Your task is to copy every record exactly.

------ Dataset records ------

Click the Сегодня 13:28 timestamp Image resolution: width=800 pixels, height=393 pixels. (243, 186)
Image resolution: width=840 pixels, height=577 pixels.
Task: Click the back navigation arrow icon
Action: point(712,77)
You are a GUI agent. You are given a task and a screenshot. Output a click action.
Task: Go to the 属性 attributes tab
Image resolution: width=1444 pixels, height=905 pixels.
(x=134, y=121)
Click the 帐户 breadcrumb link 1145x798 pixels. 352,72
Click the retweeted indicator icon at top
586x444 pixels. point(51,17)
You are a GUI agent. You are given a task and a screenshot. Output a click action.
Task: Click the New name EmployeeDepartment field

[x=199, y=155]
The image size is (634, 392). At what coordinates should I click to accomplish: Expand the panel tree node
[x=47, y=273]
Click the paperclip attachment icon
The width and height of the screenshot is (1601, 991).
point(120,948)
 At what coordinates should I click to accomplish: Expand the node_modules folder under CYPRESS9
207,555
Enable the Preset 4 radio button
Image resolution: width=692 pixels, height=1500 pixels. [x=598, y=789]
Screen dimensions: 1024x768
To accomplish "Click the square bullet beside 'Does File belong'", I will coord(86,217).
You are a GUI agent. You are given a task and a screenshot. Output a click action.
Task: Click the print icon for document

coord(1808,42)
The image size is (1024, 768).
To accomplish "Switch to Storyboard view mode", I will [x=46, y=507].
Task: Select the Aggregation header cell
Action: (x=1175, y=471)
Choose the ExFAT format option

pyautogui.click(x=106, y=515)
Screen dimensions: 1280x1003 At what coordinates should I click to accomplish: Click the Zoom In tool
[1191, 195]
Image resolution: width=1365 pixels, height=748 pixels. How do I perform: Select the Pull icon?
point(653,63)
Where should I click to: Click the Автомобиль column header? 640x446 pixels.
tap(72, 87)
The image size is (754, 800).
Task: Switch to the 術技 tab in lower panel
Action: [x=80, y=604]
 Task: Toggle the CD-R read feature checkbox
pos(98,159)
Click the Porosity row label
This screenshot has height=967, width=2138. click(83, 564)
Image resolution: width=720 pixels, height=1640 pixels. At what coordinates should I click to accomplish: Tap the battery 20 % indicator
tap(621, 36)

------

_Response to the task_:
Click the Сегодня 13:28 timestamp Image resolution: width=800 pixels, height=393 pixels. (243, 186)
Image resolution: width=840 pixels, height=577 pixels.
Task: Click the back navigation arrow icon
Action: point(712,77)
You are a GUI agent. You are given a task and a screenshot. Output a click action.
Task: Go to the 属性 attributes tab
Image resolution: width=1444 pixels, height=905 pixels.
(x=134, y=121)
Click the 帐户 breadcrumb link 1145x798 pixels. 352,72
Click the retweeted indicator icon at top
586x444 pixels. point(51,17)
You are a GUI agent. You are given a task and a screenshot. Output a click action.
Task: Click the New name EmployeeDepartment field

[x=199, y=155]
The image size is (634, 392). At what coordinates should I click to accomplish: Expand the panel tree node
[x=47, y=273]
Click the paperclip attachment icon
The width and height of the screenshot is (1601, 991).
point(120,948)
 At what coordinates should I click to accomplish: Expand the node_modules folder under CYPRESS9
207,555
Enable the Preset 4 radio button
Image resolution: width=692 pixels, height=1500 pixels. [x=598, y=789]
Screen dimensions: 1024x768
To accomplish "Click the square bullet beside 'Does File belong'", I will coord(86,217).
You are a GUI agent. You are given a task and a screenshot. Output a click action.
Task: Click the print icon for document

coord(1808,42)
The image size is (1024, 768).
To accomplish "Switch to Storyboard view mode", I will [x=46, y=507].
Task: Select the Aggregation header cell
Action: (x=1175, y=471)
Choose the ExFAT format option

pyautogui.click(x=106, y=515)
Screen dimensions: 1280x1003 At what coordinates should I click to accomplish: Click the Zoom In tool
[1191, 195]
Image resolution: width=1365 pixels, height=748 pixels. How do I perform: Select the Pull icon?
point(653,63)
Where should I click to: Click the Автомобиль column header? 640x446 pixels.
tap(72, 87)
The image size is (754, 800).
Task: Switch to the 術技 tab in lower panel
Action: [x=80, y=604]
 Task: Toggle the CD-R read feature checkbox
pos(98,159)
Click the Porosity row label
This screenshot has height=967, width=2138. click(83, 564)
Image resolution: width=720 pixels, height=1640 pixels. At what coordinates should I click to accomplish: Tap the battery 20 % indicator
tap(621, 36)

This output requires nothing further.